Cela fait cinq semaines que les illustrations sont exposées, et les critiques sur les réseaux sociaux se multiplient depuis : « Cela ne suffit pas d’avoir [ses règles] une fois par mois, il faut qu’on nous le rappelle chaque fois que l’on monte dans un métro ».

« C’est compliqué d’expliquer à un enfant de 4 ans ce qu’est le rouge entre leurs jambes », déplore un autre internaute. Janet Carr, une linguiste et traductrice sud-africaine résidant à Stockholm, a quant à elle exprimé son scepticisme sur son blog : « D’un côté, je suis contente que l’on parle aujourd’hui ouvertement de certains phénomènes corporels comme les menstruations… pour aider les gens à mieux comprendre leur corps qui se transforme (…) Mais d’un autre côté, je ne suis pas sûre de vouloir voir d’énormes images de ce style lors de mon trajet quotidien ».

En exposant l’art de Liv Strömquist, nous avons voulu célébrer le corps humain dans toutes ses formes et qzq facettes.

« Nous ne voulons pas que les travaux soient offensants de quelque façon que ce soit.
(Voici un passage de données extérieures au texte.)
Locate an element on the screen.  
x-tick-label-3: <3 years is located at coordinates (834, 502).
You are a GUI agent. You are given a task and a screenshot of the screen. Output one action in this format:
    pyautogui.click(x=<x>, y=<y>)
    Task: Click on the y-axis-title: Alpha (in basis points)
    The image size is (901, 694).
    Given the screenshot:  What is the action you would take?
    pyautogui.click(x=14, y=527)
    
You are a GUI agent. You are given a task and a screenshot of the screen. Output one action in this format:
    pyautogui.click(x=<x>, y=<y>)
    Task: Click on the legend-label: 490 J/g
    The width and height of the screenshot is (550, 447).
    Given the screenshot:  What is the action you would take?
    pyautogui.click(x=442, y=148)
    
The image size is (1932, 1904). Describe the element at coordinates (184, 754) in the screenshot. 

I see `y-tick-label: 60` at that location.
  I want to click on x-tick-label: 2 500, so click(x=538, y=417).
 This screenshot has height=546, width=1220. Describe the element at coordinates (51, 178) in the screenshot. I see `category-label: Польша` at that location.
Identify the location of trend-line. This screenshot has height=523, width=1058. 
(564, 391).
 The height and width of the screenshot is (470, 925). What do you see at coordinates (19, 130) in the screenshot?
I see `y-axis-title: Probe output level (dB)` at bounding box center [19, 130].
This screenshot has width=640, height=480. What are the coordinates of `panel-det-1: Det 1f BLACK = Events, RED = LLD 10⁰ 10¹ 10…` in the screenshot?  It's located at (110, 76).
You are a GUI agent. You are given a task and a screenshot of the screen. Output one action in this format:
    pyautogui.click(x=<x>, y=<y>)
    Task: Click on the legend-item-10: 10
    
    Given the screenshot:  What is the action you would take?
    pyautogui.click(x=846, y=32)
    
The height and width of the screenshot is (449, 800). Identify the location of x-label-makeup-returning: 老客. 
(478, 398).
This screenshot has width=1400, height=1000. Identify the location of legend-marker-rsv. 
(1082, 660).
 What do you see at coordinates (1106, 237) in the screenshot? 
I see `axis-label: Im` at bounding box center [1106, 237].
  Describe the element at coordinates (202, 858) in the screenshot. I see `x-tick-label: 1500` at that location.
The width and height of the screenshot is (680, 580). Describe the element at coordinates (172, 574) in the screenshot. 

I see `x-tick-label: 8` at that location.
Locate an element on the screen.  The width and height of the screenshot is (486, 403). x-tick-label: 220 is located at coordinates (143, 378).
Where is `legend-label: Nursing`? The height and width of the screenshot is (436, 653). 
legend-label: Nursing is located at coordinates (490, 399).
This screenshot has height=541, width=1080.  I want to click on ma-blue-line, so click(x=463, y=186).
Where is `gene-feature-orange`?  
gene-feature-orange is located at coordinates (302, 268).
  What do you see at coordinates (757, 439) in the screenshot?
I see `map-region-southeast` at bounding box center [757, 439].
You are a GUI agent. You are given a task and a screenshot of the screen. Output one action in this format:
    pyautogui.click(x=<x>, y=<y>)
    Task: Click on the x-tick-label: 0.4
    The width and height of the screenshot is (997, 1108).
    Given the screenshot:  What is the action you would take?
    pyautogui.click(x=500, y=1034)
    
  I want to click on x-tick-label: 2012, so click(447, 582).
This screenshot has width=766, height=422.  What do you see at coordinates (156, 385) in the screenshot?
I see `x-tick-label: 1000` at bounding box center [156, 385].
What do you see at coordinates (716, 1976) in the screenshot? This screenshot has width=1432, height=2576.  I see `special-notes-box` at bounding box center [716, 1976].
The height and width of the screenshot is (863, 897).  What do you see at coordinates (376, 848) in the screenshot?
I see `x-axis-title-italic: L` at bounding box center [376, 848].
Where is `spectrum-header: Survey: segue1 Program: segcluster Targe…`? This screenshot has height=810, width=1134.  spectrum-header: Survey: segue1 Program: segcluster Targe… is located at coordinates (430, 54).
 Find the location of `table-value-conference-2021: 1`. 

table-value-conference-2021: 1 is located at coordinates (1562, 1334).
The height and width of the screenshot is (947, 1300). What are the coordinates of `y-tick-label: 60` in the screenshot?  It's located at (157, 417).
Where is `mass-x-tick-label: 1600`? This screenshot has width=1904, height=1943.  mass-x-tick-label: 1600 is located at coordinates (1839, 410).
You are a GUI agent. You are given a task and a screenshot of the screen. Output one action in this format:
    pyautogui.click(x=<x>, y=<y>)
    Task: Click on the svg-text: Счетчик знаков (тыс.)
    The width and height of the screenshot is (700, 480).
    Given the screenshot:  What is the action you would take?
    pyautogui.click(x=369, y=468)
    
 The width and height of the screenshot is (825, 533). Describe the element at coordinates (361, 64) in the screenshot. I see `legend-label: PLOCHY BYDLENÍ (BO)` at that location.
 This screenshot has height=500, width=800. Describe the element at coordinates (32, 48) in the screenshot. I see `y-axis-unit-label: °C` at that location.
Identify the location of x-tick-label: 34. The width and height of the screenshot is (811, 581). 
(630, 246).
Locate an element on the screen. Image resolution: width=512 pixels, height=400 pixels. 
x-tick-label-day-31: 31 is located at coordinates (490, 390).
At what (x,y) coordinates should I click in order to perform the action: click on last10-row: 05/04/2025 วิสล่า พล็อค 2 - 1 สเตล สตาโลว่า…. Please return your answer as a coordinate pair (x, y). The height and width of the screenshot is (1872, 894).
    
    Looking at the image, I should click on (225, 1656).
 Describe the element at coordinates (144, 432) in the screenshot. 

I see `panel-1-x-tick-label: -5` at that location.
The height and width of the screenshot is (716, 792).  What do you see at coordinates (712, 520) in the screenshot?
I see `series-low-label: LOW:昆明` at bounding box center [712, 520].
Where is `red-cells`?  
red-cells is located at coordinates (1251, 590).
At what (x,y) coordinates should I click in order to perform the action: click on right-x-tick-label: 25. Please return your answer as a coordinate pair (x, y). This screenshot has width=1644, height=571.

Mais ceci étant dit, nous n’avons pas de politique particulière concernant les différentes expressions du corps humain nu » a déclaré Martina Viklund, porte-parole de la SL, l’équivalent de la STIB en Belgique, ajoutant avoir reçu de nombreuses plaintes, mais affirmant son soutien à l’artiste : « En exposant l’art de Liv Strömquist, nous avons voulu célébrer le corps humain dans toutes ses formes et ses facettes »Quant à l’artiste concernée justement, elle a expliqué à Sveriges Radio être habituée à ce que son travail soit sujet à controverse et qu’elle trouvait que cela avait provoqué une discussion saine et nécessaire sur un sujet encore tabou : « C’est étrange que cela soit considéré comme provocateur. J’ai vraiment du mal à comprendre cela ». Les œuvres continueront en tout cas d’être exposées jusqu’en août prochain.